Sunday, September 21, 2008

Good Morning.....everybody's just on a layabout today..............









































Don't mind us...we're just hanging out..........................................



In most of the United States, there is a policy of checking on any stalled vehicle on the highway when the temperatures drop down to single digits or below.


About 3 AM, one very cold morning, Trooper Allan Nixon #658 responded to a call there was a car off the shoulder of the road outside Shattuck .

He located the car, stuck in deep snow, and with the engine still running.

Pulling in behind the car with his emergency lights on, the Trooper walked to the driver's door to find an older man passed out behind the wheel with a nearly empty vodka bottle on the seat beside him.


The driver came awake when the Trooper tapped on the window.

Seeing the rotating lights in his rearview mirror, and the State Trooper standing next to his car, the man panicked.


He jerked the gearshift into 'drive' and hit the gas.

The car's speedometer was showing 20-30-40 and then 50 mph, but it was still stuck in the snow, wheels spinning.
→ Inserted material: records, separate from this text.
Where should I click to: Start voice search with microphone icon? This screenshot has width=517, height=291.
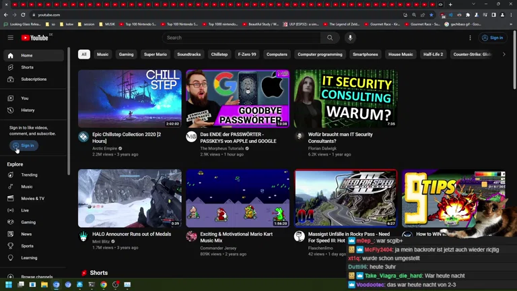coord(350,38)
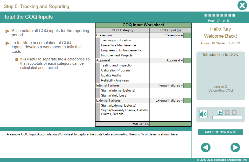Click the Introduction to COQ panel heading
249x162 pixels.
coord(220,54)
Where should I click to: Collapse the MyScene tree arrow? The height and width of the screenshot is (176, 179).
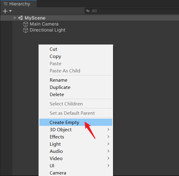coord(15,18)
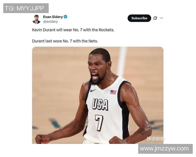This screenshot has width=196, height=157.
Task: Click the American flag patch on jersey
Action: [x=113, y=92]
Trooper Nixon, having a sense of humor, began running in place next to the speeding, but still stationary car.

The driver was totally freaked, thinking the Trooper was actually keeping up with him.

This goes on for about 30 seconds, then the Trooper yelled at the man to 'Pull over!'


The man obeyed, turned his wheel and stopped the engine.

Needless to say, the man from Dumas, Texas was arrested, and is probably still shaking his head over the State Trooper in Oklahoma who could run 50 miles per hour.


Who says Troopers don't have a sense of humor!




The huge college freshman decided to try out for the football team.

"Can you tackle?" asked the coach.

"Watch this," said the freshman, who proceeded to run smack into a telephone pole, shattering it to splinters.

"Wow," said the coach. "I`m impressed.

Can you run?" "Of course I can run," said the freshman.

He was off like a shot, and, in just over nine seconds, he had run a hundred yard dash.

"Great!" enthused the coach. "But can you pass a football?"

The freshman hesitated for a few seconds.

"Well, sir," he said, "If I can swallow it, I can probably pass it."



I'm busier than a one-toothed man in a corn-on-the-cob eating contest.....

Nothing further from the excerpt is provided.